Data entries
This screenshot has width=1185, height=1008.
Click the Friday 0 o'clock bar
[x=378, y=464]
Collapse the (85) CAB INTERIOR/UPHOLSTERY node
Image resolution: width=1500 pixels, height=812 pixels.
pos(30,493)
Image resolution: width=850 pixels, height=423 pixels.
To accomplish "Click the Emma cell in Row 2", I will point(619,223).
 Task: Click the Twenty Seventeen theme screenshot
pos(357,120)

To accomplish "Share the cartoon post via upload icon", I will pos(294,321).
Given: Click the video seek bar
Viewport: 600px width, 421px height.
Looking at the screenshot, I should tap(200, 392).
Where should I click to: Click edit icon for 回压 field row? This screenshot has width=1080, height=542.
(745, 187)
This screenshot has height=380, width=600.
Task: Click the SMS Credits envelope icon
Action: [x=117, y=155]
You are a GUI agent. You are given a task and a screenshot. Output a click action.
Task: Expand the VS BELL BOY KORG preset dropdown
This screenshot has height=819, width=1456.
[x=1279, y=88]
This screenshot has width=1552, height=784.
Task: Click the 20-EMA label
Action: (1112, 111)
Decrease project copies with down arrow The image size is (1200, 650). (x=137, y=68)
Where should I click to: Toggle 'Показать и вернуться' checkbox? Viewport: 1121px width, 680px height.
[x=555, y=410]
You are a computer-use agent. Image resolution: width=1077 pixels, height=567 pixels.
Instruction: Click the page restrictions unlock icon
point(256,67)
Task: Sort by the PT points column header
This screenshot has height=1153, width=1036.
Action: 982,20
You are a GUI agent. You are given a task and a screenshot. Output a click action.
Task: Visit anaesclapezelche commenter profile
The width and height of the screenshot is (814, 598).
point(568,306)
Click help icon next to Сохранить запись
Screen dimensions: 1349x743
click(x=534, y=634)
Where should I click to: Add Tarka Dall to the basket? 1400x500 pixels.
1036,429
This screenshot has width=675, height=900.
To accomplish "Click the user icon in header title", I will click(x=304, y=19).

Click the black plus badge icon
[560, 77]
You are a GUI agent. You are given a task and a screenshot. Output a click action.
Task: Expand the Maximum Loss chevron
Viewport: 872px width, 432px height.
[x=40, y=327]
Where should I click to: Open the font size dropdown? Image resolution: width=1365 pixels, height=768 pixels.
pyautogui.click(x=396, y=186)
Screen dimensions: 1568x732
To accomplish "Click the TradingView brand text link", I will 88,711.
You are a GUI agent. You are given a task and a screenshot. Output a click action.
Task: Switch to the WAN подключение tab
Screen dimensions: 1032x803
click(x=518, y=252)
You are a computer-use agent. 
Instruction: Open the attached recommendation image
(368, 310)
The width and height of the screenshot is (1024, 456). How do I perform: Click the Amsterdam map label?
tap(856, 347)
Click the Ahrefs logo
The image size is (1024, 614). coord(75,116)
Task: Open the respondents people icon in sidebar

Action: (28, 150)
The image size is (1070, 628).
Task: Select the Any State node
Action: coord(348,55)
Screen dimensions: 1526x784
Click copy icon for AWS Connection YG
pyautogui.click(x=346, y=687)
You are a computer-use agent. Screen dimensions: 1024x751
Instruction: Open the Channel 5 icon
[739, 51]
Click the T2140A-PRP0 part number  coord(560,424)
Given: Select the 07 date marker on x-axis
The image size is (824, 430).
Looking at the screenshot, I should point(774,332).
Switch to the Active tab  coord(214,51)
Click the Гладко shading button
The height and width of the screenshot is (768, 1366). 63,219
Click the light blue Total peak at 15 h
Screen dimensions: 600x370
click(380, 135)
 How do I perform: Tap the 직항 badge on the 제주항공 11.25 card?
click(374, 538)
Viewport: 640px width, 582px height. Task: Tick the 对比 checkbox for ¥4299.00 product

*TASK INSTRUCTIONS*:
Would you output the lines from the one that contains "Instruction: Open the Channel 5 icon" to the end of the data, both ends included, exactly as they appear?

*OUTPUT*:
Instruction: Open the Channel 5 icon
[739, 51]
Click the T2140A-PRP0 part number  coord(560,424)
Given: Select the 07 date marker on x-axis
The image size is (824, 430).
Looking at the screenshot, I should point(774,332).
Switch to the Active tab  coord(214,51)
Click the Гладко shading button
The height and width of the screenshot is (768, 1366). 63,219
Click the light blue Total peak at 15 h
Screen dimensions: 600x370
click(380, 135)
 How do I perform: Tap the 직항 badge on the 제주항공 11.25 card?
click(374, 538)
Viewport: 640px width, 582px height. Task: Tick the 对比 checkbox for ¥4299.00 product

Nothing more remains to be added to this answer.